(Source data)

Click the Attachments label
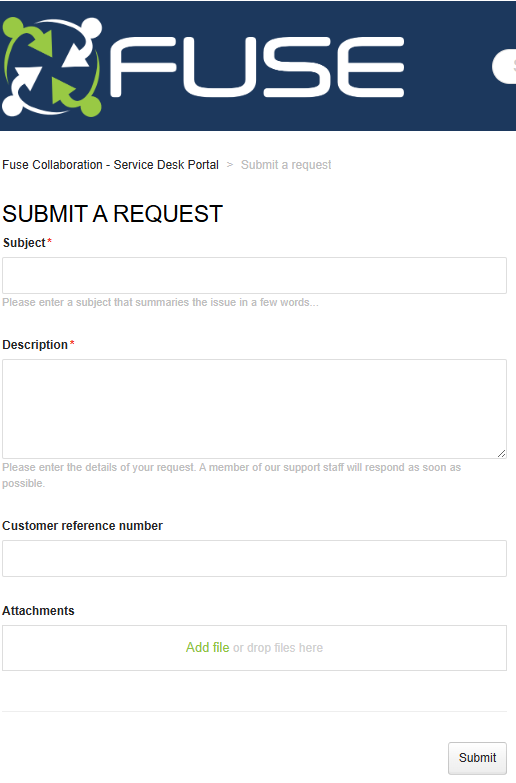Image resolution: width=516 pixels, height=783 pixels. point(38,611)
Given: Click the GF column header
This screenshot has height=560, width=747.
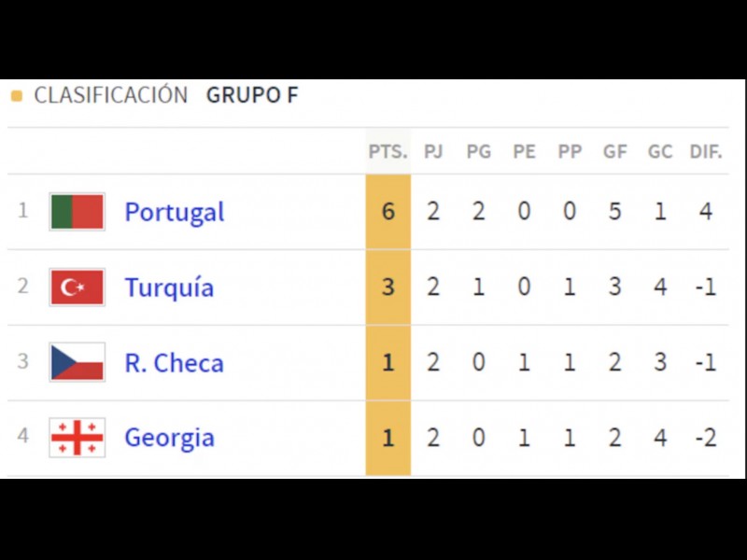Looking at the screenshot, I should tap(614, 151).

» Task goal
Retype the records verbatim, but not their images.

» Solution to this task
Click the Attachments label
Image resolution: width=516 pixels, height=783 pixels. point(38,611)
Given: Click the GF column header
This screenshot has height=560, width=747.
Looking at the screenshot, I should tap(614, 151).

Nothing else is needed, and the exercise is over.